**Extract provided:**
A court in Greece has rejected an appeal for the release of a British man who killed his son when he plunged from a hotel balcony with his two children on the island of Crete two years ago, his lawyer said yesterday.

John Hogan from Bristol was cleared of murdering his six-year-old son Liam by a Greek court earlier this year, but ordered to be kept under psychiatric treatment.

He jumped with Liam and his sister Mia, two, from a balcony in the Cretan resort of Ierapetra during a family holiday in August 2006.

"Our request was rejected and it broke our hearts. He will remain in the psychological clinic for the time being and not be released," Dimitris Xyritakis, his lawyer, said. "In a few months' time, we are going to try again."

Mr Hogan had hoped to return to Britain, where a court ruled last month he had the right to appeal against a British inquest verdict that Liam's death was an unlawful killing.

Birds fall prey to foreclosure crisis

Real estate agent Jeffrey Dolfinger was making a routine occupancy check on a foreclosed home near Poughkeepsie, New York, when he made a heart-wrenching discovery: two bedraggled cockatiels nearly starved to death.

"We entered into this wreck of a house, opened the door, and there sat two cockatiels with about a six-inch-high pile of bird feces under them," Mr Dolfinger said.

"I'm not a bird person, but I knew a bird is not supposed to look this way."

Despite terrible bird allergies, Mr Dolfinger gathered them up and brought them to a pet store specialising in birds. A woman at the store nursed them back to health.

The pair of cockatiels represents a little-known side of the foreclosure crisis: exotic birds abandoned or dropped at shelters because their owners cannot move into an apartment or a relative's home with the sometimes- noisy creatures.

Gays linked to spread of AIDS

Moscow has banned gays and lesbians from promoting their way of life because they can help spread HIV/AIDS, the Russian capital's 72-year-old mayor was quoted by RIA news agency as saying.

Mayor Yuri Luzhkov, speaking at an HIV/AIDS conference in Moscow, also said there was no scientific proof that condoms provided full protection against sexually transmitted diseases. "We have banned, and will ban, the propaganda of sexual minorities' opinions because they can be one of the factors in the spread of HIV infection," Mr Luzhkov was quoted as saying by state-owned RIA.

**Data extract:**

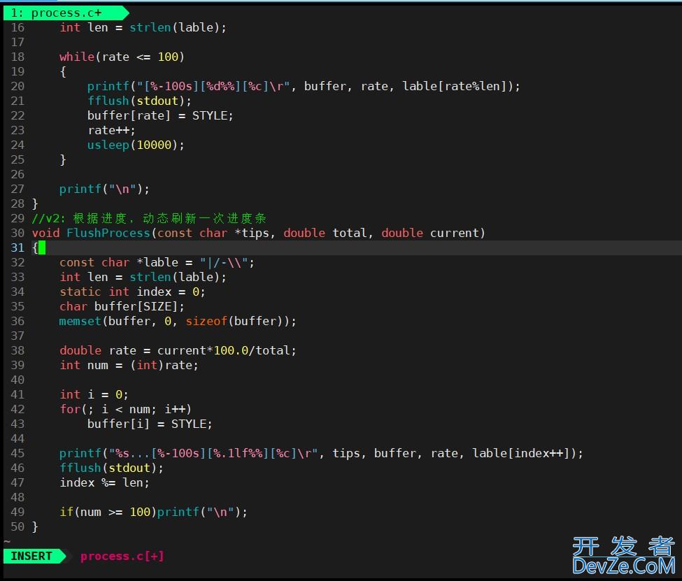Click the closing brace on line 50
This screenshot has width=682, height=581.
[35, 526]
==
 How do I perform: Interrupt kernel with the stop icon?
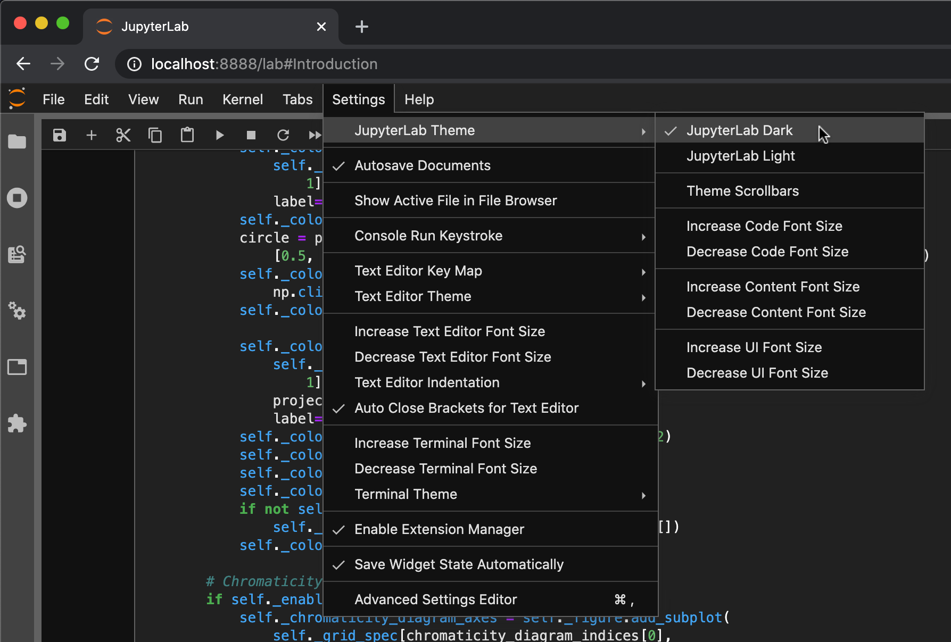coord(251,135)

**Task brief:** In the news briefs, in which Cretan resort did John Hogan jump from a balcony with his two children?

**Response below:** Ierapetra